Grünen-Obmann Konstantin von Notz sagte: „Die Konsequenzen müssen sein, rechtsstaatlich die verfassungswidrigen Praktiken zu beenden.“ Zudem müsse die Informationstechnologie besser geschützt werden. Erfolg und Misserfolg des Ausschusses wird mit davon abhängen, inwieweit ausländische Geheimdienste zur Mitarbeit bereit sind. Inländische Zeugen kann der Untersuchungsausschuss – wie ein Gericht – zur Vernehmung vorladen. Bei Ausländern aber kann er das rechtlich nicht durchsetzen. Die US-Regierung hat sich bislang sehr damit zurückgehalten, dem deutschen Wunsch nach Aufklärung nachzukommen. Ausschusschef Binninger schließt nicht aus, dass der Ausschuss in dieser Frage „am Ende mit leeren Händen dasteht“. Ein weiteres Problem: Die Geheimdienstdokumente des US-Informanten Edward Snowden liegen nicht im Original vor. Der Ausschuss kann sich bislang nur auf Medienberichte stützen.

Die deutschen Geheimdienste sehen den Ausschuss mit beträchtlicher Sorge. Sie befürchten, dass die Abgeordneten bei der Aufklärungsarbeit zu den amerikanischen und britischen Diensten nicht weiterkommen – und sich stattdessen umso intensiver mit der Arbeit der deutschen Dienste befassen. Die Geheimdienste sorgen sich zudem, dass der Ausschuss vertrauliche Dokumente anfordern könnte und dass diese dann an die Öffentlichkeit gelangen.

Der Ausschuss will in den ersten Wochen seiner Arbeit zunächst Sachverständige vorladen, um die komplizierten rechtlichen und technischen Fragen zu klären. Dabei geht es unter anderem um die Frage, unter welchen rechtlichen Voraussetzungen die Geheimdienste befreundeter Staaten in Deutschland tätig sind. Die Abgeordneten wollen außerdem wissen, wer die Knotenpunkte für elektronischen Datenverkehr betreibt und wie sie gegen Anzapfen geschützt werden. Danach sollen ab Juni Zeugen geladen werden, um sie zum eigentlichen Untersuchungsauftrag zu befragen. Wann der Ausschuss seine Ergebnisse präsentiert, ist völlig offen.
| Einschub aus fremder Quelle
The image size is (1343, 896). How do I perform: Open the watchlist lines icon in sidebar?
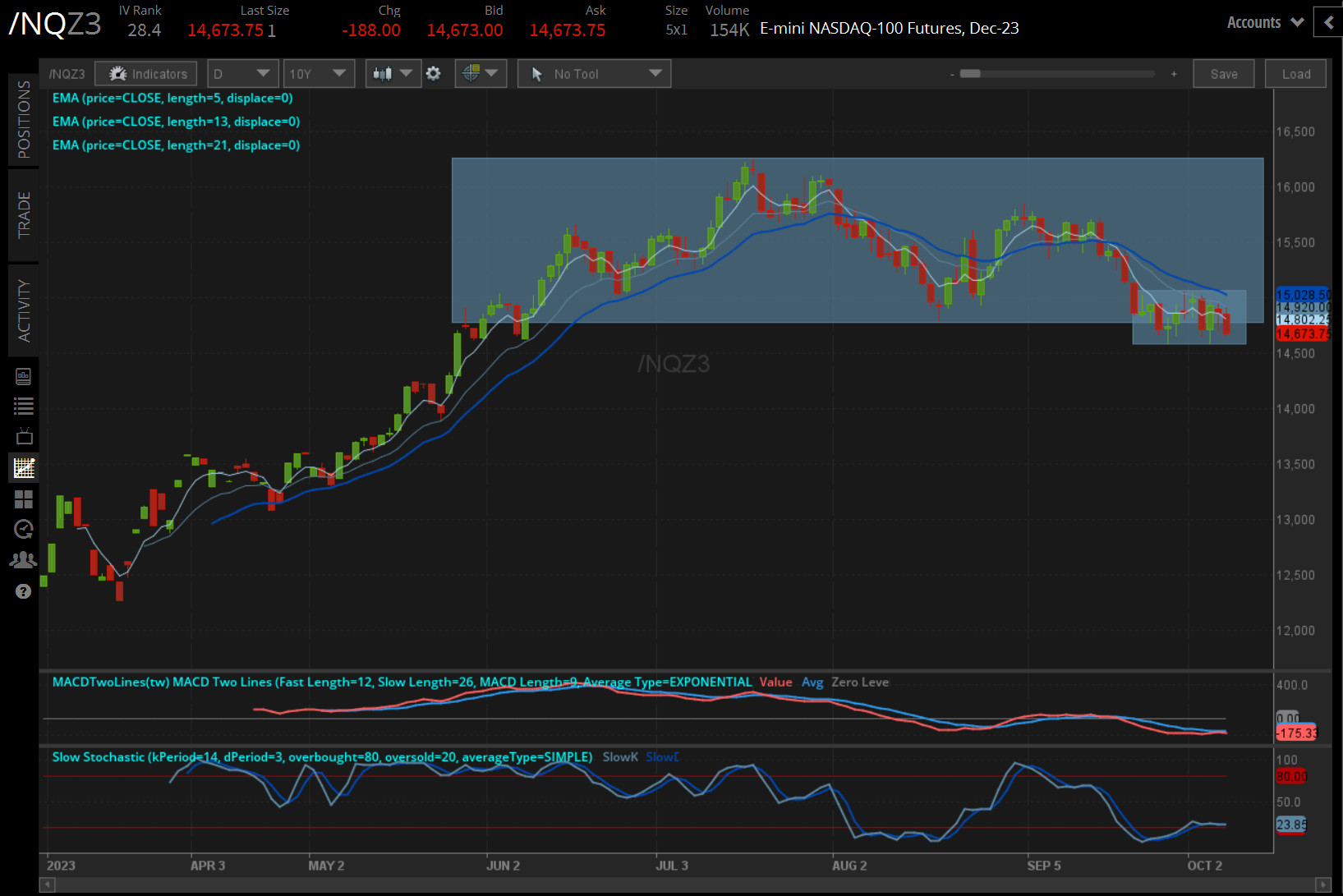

Der Ausschuss hat nur acht Mitglieder – wegen der zum Teil vertraulichen Materie sollte der Kreis der Informierten klein gehalten werden. Die Union stellt vier Mitglieder, die SPD zwei, die Opposition aus Grünen und Linkspartei jeweils ein Mitglied. Die Opposition kann damit auch gegen den Willen der Regierungsfraktionen die Ladung von Zeugen beantragen und Beweisanträge stellen. Die Sitzungen sollen öffentlich stattfinden. Wenn es aber um brisante Themen geht – etwa um geheime Informationen der deutschen Dienste –, tagt das Gremium nicht öffentlich.